Go through the entries and copy each one exactly. Leave none out.
Start of Block
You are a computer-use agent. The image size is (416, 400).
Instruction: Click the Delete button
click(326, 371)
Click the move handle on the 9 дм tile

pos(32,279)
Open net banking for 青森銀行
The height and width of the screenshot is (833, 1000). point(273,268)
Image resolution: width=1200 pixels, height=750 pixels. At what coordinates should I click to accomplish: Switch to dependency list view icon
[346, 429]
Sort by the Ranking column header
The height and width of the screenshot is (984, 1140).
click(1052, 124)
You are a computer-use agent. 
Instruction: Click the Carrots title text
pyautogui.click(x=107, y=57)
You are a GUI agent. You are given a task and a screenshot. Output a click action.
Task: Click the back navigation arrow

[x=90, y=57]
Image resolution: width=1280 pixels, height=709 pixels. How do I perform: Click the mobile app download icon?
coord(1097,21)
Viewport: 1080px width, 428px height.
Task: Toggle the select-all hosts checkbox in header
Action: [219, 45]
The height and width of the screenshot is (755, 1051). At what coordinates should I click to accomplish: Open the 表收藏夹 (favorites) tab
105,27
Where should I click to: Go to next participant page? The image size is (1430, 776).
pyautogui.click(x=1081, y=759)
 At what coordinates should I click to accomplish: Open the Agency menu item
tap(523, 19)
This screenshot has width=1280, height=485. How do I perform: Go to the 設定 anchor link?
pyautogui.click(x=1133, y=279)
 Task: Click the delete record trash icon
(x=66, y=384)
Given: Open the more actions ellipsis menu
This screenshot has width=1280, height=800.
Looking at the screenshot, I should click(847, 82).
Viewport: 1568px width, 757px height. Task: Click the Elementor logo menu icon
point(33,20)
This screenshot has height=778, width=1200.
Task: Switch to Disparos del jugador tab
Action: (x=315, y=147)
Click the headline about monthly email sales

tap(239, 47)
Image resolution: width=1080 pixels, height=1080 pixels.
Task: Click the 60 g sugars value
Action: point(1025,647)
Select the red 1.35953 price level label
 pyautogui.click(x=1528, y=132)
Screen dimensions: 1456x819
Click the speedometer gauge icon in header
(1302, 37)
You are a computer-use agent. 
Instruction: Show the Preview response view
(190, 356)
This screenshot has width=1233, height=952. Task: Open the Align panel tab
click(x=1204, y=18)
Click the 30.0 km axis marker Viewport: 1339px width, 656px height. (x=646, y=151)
End of Block
* **TASK OUTPUT**:
You are a computer-use agent. The image size is (416, 400).
Instruction: Click the Delete button
click(326, 371)
Click the move handle on the 9 дм tile

pos(32,279)
Open net banking for 青森銀行
The height and width of the screenshot is (833, 1000). point(273,268)
Image resolution: width=1200 pixels, height=750 pixels. At what coordinates should I click to accomplish: Switch to dependency list view icon
[346, 429]
Sort by the Ranking column header
The height and width of the screenshot is (984, 1140).
click(1052, 124)
You are a computer-use agent. 
Instruction: Click the Carrots title text
pyautogui.click(x=107, y=57)
You are a GUI agent. You are given a task and a screenshot. Output a click action.
Task: Click the back navigation arrow

[x=90, y=57]
Image resolution: width=1280 pixels, height=709 pixels. How do I perform: Click the mobile app download icon?
coord(1097,21)
Viewport: 1080px width, 428px height.
Task: Toggle the select-all hosts checkbox in header
Action: [219, 45]
The height and width of the screenshot is (755, 1051). At what coordinates should I click to accomplish: Open the 表收藏夹 (favorites) tab
105,27
Where should I click to: Go to next participant page? The image size is (1430, 776).
pyautogui.click(x=1081, y=759)
 At what coordinates should I click to accomplish: Open the Agency menu item
tap(523, 19)
This screenshot has width=1280, height=485. How do I perform: Go to the 設定 anchor link?
pyautogui.click(x=1133, y=279)
 Task: Click the delete record trash icon
(x=66, y=384)
Given: Open the more actions ellipsis menu
This screenshot has width=1280, height=800.
Looking at the screenshot, I should click(847, 82).
Viewport: 1568px width, 757px height. Task: Click the Elementor logo menu icon
point(33,20)
This screenshot has height=778, width=1200.
Task: Switch to Disparos del jugador tab
Action: (x=315, y=147)
Click the headline about monthly email sales

tap(239, 47)
Image resolution: width=1080 pixels, height=1080 pixels.
Task: Click the 60 g sugars value
Action: point(1025,647)
Select the red 1.35953 price level label
 pyautogui.click(x=1528, y=132)
Screen dimensions: 1456x819
Click the speedometer gauge icon in header
(1302, 37)
You are a computer-use agent. 
Instruction: Show the Preview response view
(190, 356)
This screenshot has width=1233, height=952. Task: Open the Align panel tab
click(x=1204, y=18)
Click the 30.0 km axis marker Viewport: 1339px width, 656px height. (x=646, y=151)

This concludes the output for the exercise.